[STATED PROBLEM] Could you write out every line of the records below again, text included, but shift each coordinate in the answers up by 102? Leave the pictures out.

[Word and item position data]
BEGIN

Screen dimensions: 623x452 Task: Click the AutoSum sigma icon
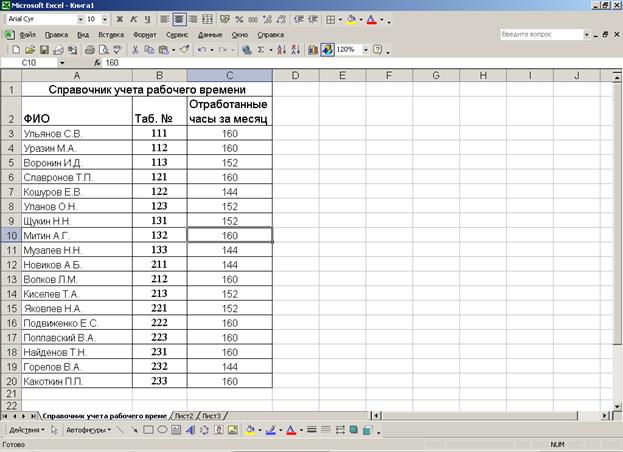262,49
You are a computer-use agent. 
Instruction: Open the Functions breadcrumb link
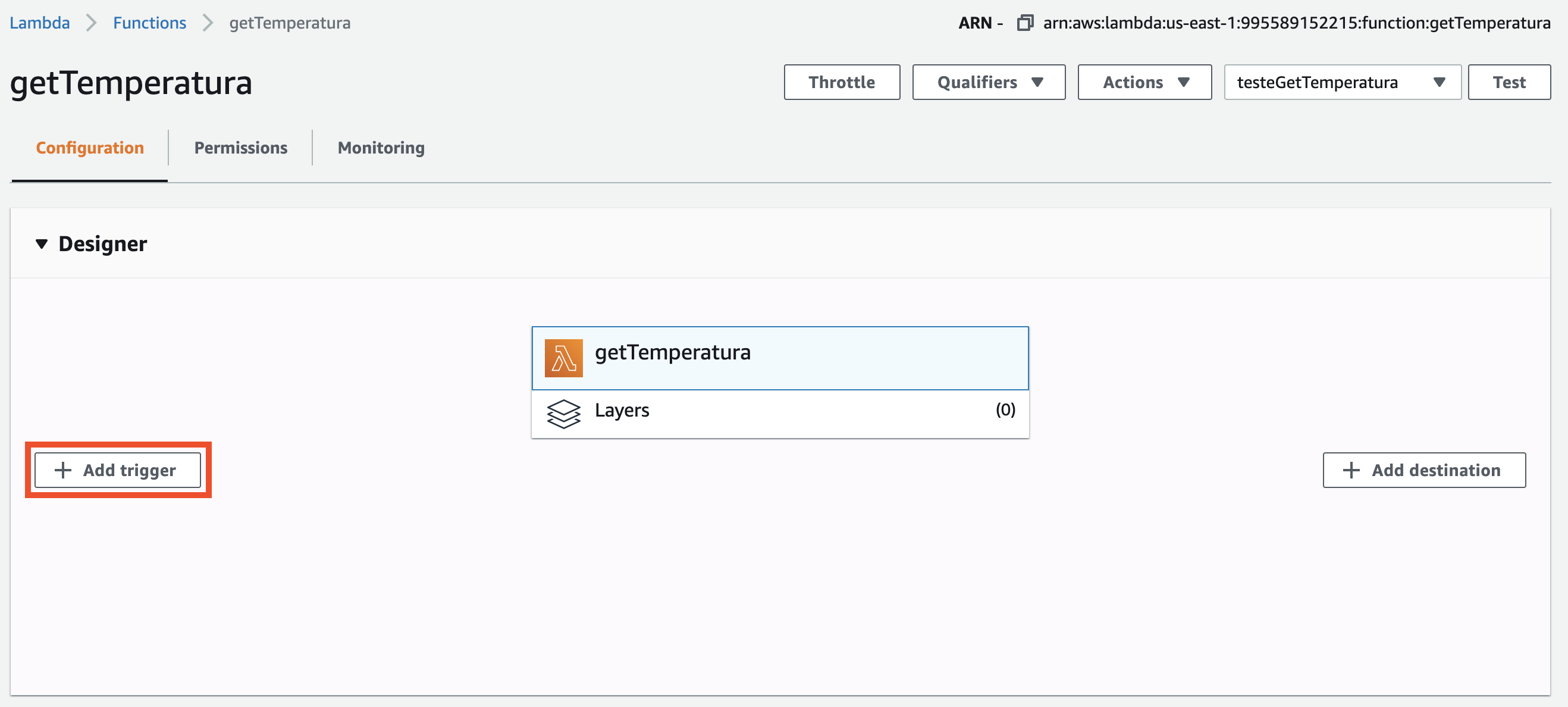(149, 23)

END

[CORRECT ANSWER]
Screen dimensions: 623x452 Task: Click the AutoSum sigma icon
364,151
You are a computer-use agent. 
Instruction: Open the Functions breadcrumb link
(251, 125)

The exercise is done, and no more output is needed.